__Your goal__.
Beginning with the line that holds "Screen dimensions: 642x229", copy each line exactly through the end of the entries, but leave the pictures out.

__Records for this task__.
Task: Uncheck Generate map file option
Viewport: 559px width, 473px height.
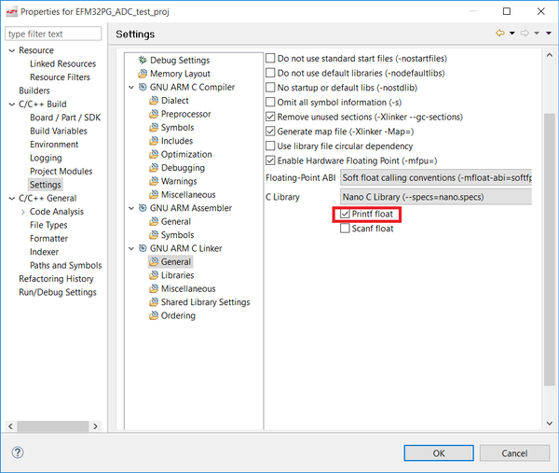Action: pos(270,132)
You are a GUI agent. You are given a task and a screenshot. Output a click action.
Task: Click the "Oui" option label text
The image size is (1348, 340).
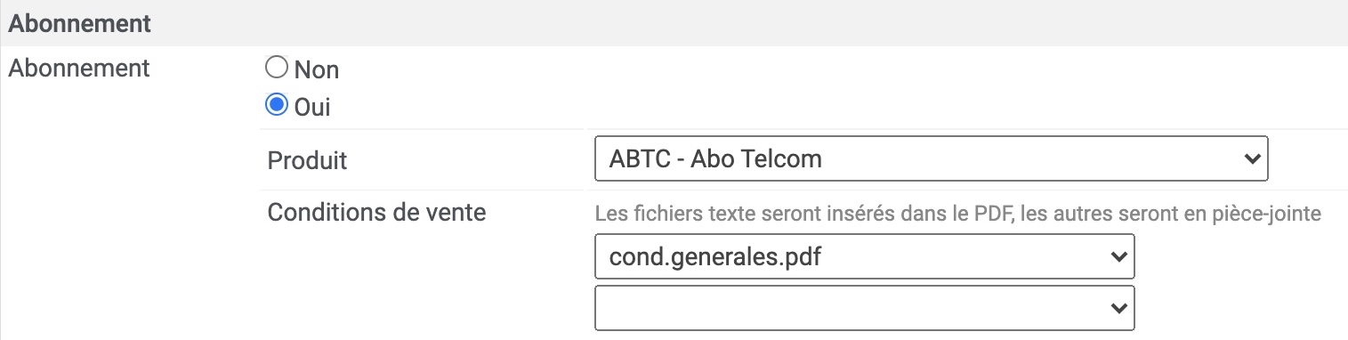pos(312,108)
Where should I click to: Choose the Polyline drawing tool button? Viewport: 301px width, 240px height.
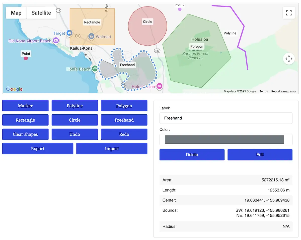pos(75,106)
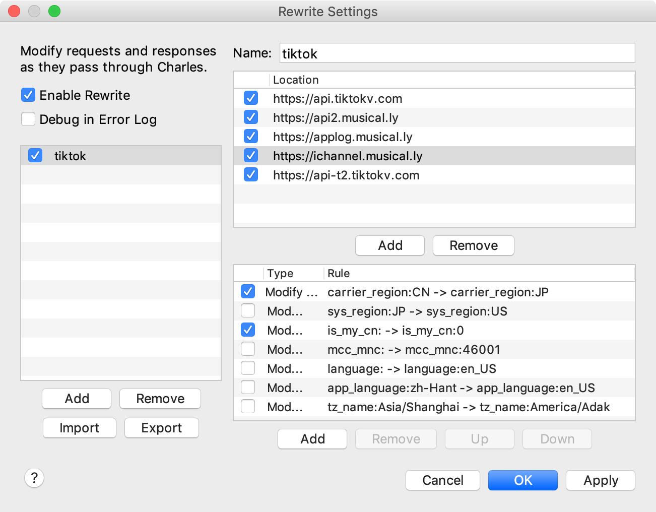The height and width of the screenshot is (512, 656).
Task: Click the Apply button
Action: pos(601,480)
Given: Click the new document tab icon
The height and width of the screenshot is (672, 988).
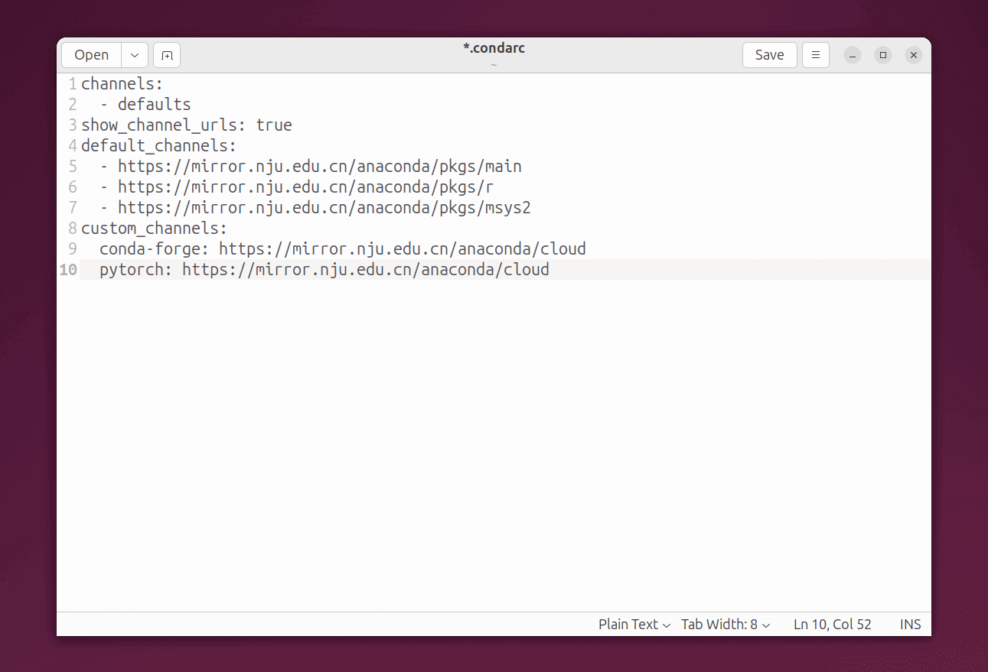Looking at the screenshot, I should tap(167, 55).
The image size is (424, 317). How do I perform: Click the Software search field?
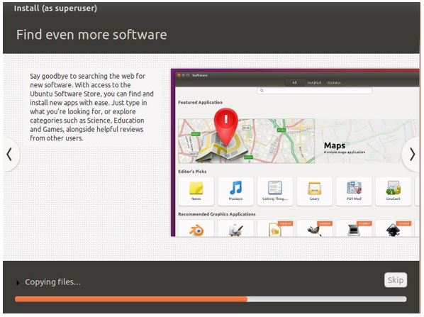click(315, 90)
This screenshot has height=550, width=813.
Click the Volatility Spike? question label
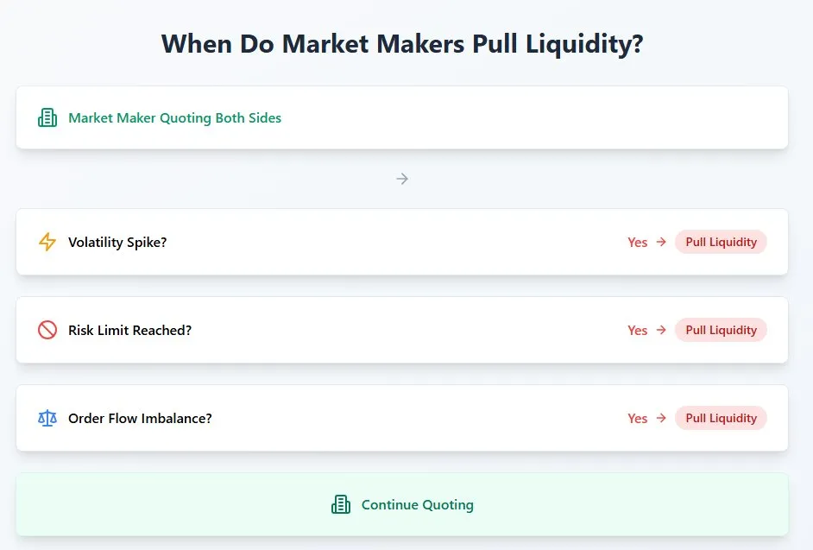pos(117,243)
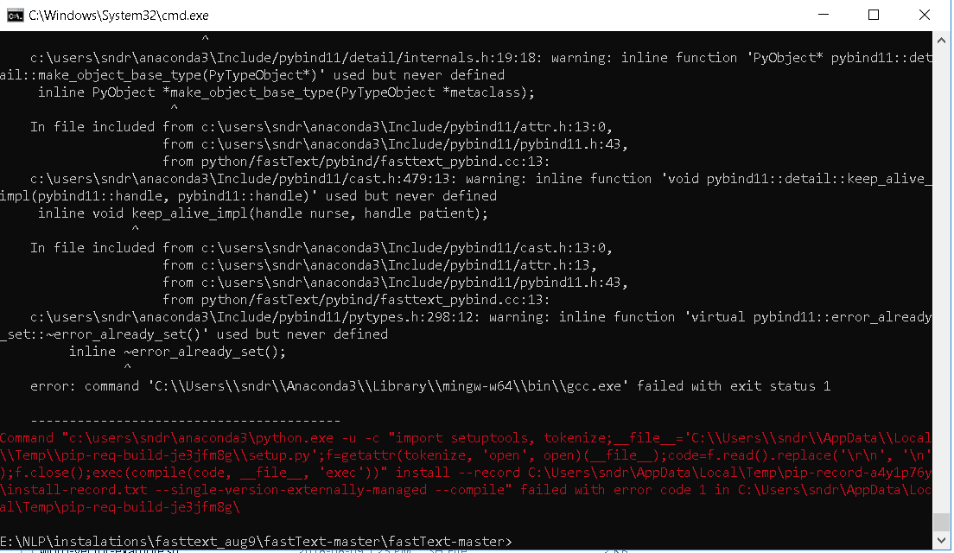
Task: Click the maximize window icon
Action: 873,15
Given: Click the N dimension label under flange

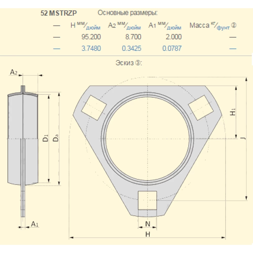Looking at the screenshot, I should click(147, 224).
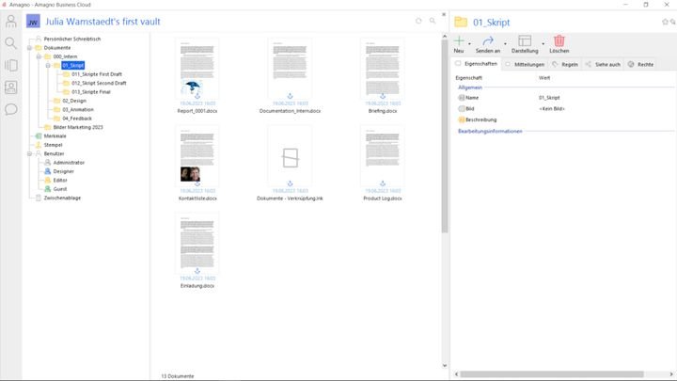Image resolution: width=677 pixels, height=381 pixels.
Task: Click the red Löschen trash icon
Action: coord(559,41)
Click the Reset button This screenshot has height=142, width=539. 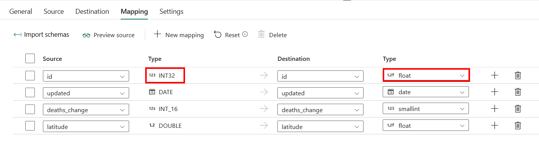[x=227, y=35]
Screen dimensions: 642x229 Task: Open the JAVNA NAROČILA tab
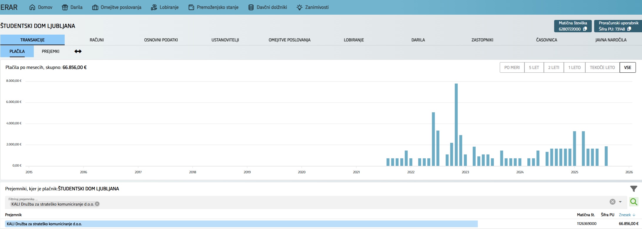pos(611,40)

__Expected answer__.
Screen dimensions: 642x229 Task: Open the JAVNA NAROČILA tab
pos(611,40)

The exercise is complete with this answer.